Rewrite the lines below as a numbered list, omitting any blank lines.
◆ ◆ ◆ ◆ ◆ ◆ ◆
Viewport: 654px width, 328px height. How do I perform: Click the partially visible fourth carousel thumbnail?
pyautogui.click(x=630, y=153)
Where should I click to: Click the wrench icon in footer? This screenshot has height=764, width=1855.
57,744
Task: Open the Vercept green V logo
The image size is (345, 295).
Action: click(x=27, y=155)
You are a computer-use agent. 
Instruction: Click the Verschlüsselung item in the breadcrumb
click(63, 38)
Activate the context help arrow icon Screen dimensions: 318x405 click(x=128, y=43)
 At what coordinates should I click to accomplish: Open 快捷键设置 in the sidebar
◆ ◆ ◆ ◆ ◆ ◆ ◆
Result of the task ▸
1. Viewport: 654px width, 328px height. How do I perform: Click the partially visible fourth carousel thumbnail?
2. pyautogui.click(x=630, y=153)
3. Where should I click to: Click the wrench icon in footer? This screenshot has height=764, width=1855.
4. 57,744
5. Task: Open the Vercept green V logo
6. The image size is (345, 295).
7. Action: click(x=27, y=155)
8. You are a computer-use agent. 
9. Instruction: Click the Verschlüsselung item in the breadcrumb
10. click(63, 38)
11. Activate the context help arrow icon Screen dimensions: 318x405 click(x=128, y=43)
12.  At what coordinates should I click to accomplish: Open 快捷键设置 in the sidebar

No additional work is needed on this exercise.